Epacris grandis
- Conservation status: Endangered (EPBC Act)

Scientific classification
- Kingdom: Plantae
- Clade: Tracheophytes
- Clade: Angiosperms
- Clade: Eudicots
- Clade: Asterids
- Order: Ericales
- Family: Ericaceae
- Genus: Epacris
- Species: E. grandis
- Binomial name: Epacris grandis Crowden

= Epacris grandis =

- Genus: Epacris
- Species: grandis
- Authority: Crowden
- Conservation status: EN

Species of flowering plant

Epacris grandis, commonly known as grand heath or tall heath, is a species of flowering plant in the heath family Ericaceae and is endemic to a small area of Tasmania. It is a robust, erect shrub with smooth stems, lance-shaped leaves and tube-shaped flowers with white petals.

==Description==
Epacris grandis is a robust, erect shrub that typically grows to a height of up to 3 m long, has smooth stems and usually a single stem at the base. The leaves are glabrous, lance-shaped, 10–15 mm long and 3–4 mm wide on a petiole 1–2 mm long. The flowers are arranged singly in leaf axils along the branches, each flower on a pedicel about 4 mm long, with hairy egg-shaped bracts near the base. The sepals are white with pink streaks, lance-shaped, 4–6 mm long. The petals are white and joined at the base, forming a bell-shaped tube 4–5 mm long with lobes 5–6 mm long and 3–4 mm wide. The style is about 2 mm long and is enclosed in the petal tube but the anthers are brown, about 1.5 mm long and protrude from the petal tube.

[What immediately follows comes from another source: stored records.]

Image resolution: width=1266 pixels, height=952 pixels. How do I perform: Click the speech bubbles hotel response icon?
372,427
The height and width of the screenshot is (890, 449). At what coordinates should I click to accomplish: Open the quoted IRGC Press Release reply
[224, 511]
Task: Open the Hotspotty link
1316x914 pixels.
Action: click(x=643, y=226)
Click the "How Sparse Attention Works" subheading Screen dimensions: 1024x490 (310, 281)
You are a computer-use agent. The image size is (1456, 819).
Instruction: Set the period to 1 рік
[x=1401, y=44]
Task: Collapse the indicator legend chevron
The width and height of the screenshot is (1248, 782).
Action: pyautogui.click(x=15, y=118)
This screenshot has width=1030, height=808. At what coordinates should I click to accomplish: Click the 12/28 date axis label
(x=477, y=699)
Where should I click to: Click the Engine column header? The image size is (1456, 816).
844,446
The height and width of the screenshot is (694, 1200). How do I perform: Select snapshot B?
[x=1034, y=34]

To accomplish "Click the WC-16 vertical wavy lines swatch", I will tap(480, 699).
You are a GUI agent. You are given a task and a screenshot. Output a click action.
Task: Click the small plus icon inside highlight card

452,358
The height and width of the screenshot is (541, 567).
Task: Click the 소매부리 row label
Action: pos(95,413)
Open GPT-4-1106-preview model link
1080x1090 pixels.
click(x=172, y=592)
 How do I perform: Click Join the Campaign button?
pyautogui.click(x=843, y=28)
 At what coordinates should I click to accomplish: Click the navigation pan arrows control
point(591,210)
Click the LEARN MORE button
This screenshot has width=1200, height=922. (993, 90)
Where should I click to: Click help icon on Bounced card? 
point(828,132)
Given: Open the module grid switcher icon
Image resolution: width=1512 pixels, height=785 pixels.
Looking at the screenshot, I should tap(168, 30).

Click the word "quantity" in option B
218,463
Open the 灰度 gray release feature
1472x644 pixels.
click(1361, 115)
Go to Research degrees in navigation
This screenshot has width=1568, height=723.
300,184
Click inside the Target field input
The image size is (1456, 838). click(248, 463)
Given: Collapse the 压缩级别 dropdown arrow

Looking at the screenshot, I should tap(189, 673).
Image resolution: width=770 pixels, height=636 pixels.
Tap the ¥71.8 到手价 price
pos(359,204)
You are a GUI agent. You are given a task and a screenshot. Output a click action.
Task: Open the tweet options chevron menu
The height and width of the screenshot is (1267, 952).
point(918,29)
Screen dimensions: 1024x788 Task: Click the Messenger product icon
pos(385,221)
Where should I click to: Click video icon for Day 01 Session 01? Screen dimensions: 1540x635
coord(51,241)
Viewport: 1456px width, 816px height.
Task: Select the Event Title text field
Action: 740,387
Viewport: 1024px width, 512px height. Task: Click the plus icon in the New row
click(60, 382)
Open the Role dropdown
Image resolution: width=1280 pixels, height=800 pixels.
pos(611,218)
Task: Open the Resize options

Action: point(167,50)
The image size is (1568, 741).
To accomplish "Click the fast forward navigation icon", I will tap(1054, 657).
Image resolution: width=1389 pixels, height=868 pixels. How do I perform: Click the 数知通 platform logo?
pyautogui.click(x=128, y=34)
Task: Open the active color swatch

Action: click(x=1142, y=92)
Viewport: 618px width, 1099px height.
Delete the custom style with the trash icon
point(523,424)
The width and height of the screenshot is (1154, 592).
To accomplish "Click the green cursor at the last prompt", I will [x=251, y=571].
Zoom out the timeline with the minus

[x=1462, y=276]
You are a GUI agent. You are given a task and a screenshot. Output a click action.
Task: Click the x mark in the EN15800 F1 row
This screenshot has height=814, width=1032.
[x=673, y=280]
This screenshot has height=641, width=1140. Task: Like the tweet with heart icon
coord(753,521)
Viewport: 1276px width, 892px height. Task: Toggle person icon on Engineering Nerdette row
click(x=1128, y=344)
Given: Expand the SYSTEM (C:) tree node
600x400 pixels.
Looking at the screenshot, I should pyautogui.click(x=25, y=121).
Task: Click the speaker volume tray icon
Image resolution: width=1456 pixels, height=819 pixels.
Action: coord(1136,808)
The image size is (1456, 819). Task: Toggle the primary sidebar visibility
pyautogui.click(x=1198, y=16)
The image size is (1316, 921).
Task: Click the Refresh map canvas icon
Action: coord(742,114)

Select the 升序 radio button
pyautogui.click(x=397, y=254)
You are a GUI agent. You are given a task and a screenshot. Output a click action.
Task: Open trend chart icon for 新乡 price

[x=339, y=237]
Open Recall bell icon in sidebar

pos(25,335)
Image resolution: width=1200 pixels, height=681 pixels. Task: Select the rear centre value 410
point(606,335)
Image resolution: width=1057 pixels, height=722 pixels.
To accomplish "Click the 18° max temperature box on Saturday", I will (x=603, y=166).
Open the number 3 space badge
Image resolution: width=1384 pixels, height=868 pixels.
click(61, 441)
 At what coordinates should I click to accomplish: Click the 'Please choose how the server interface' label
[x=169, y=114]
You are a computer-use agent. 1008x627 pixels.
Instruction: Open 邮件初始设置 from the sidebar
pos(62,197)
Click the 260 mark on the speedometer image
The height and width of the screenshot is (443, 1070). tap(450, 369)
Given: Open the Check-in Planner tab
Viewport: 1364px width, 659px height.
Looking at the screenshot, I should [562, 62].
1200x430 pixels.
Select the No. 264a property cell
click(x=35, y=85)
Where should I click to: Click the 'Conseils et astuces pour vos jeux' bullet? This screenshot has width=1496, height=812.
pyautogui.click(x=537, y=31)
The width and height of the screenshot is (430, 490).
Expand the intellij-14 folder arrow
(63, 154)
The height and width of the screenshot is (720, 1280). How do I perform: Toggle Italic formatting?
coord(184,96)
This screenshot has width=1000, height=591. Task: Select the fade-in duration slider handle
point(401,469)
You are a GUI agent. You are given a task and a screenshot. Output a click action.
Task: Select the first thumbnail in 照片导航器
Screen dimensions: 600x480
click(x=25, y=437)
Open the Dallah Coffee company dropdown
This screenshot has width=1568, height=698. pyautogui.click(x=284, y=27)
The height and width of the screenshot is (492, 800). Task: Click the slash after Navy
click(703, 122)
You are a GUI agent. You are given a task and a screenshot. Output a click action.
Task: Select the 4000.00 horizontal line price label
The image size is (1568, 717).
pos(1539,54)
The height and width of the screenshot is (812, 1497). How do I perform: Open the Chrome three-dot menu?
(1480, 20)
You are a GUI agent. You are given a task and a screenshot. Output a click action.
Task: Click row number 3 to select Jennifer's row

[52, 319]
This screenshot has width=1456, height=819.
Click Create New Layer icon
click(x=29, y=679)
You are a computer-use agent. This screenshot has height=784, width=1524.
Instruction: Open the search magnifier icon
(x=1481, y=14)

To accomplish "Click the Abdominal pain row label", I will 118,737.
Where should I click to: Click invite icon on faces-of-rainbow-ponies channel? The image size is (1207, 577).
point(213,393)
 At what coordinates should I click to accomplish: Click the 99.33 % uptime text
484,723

Flowering occurs from October to March, with a peak in December.

==Taxonomy and naming==
Epacris grandis was first formally described in 1986 by Ron Crowden in Papers and Proceedings of the Royal Society of Tasmania based on plant material he collected near Bicheno in 1984. The specific epithet (grandis) means "large" or "tall".

==Distribution and habitat==
This epacris is only known from in and near the Douglas-Apsley National Park in eastern Tasmania where it grows in woodland.

==Conservation status==
Epacris grandis is classified as "endangered" under the Australian Government Environment Protection and Biodiversity Conservation Act 1999 and the Tasmanian Government Threatened Species Protection Act 1995. The main threats to the species include dieback due to the fungus Phytophthora cinnamomi, inappropriate fire regimes, land clearing and weed invasion. A recovery plan for threatened Tasmanian forest epacrids has been prepared.